Ketatnya aturan ketenagakerjaan sejalan dengan non-compliance yang tinggi atas sejumlah ketentuan normatif, di antaranya: hanya 21,7 persen (2016) perusahaan yang memiliki perjanjian kerja bersama (PKB), bahkan menurun dari 24,8 persen pada 2010 (Kemenakertrans, 2016); 73 persen pekerja tidak menerima pesangon (Sakernas, 2013); dan 39,1 persen yang tidak patuh atas pembayaran besaran upah minimum provinsi alias UMP (ILO, 2016).

Bank Dunia (2014) melaporkan bahwa besaran biaya pesangon bagi pekerja dengan masa kerja 1,5-10 tahun di Indonesia yang setara 57,8 kali upah mingguan, jauh di atas Thailand (26,7), Filipina (23,1) dan Malaysia (17,2). Lebih lanjut, upah minimum di kota-kota besar Indonesia lebih tinggi dibandingkan Filipina dan Malaysia.
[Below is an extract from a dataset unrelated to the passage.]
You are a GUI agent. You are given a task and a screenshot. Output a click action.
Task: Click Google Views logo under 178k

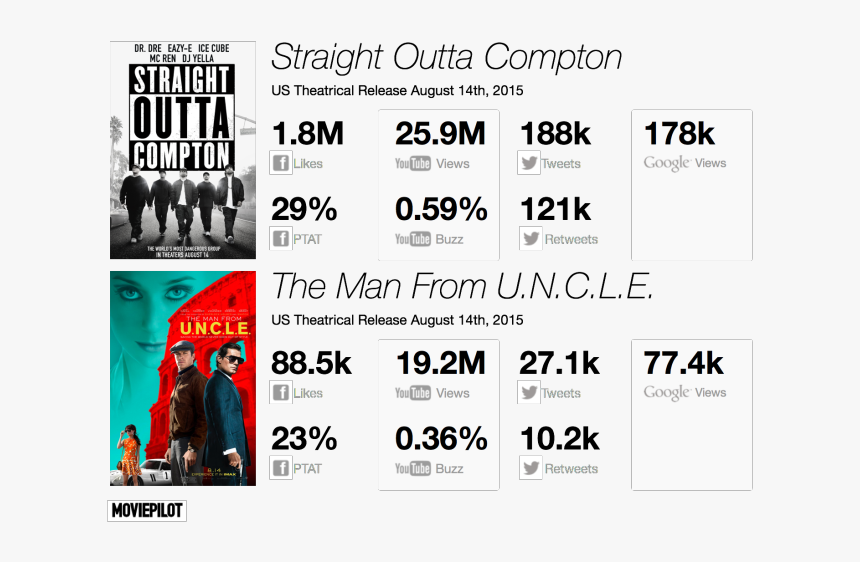click(x=666, y=163)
Atas beban biaya ketenagakerjaan yang tinggi, amat sedikit perusahaan di Indonesia (4,7 persen) yang dapat menyisihkan keuntungannya untuk pengembangan keterampilan pekerja, sangat jauh di bawah Thailand (75,3 persen), bahkan Vietnam (41,5 persen) sehingga menghambat peningkatan produktivitas yang menggerus daya saing.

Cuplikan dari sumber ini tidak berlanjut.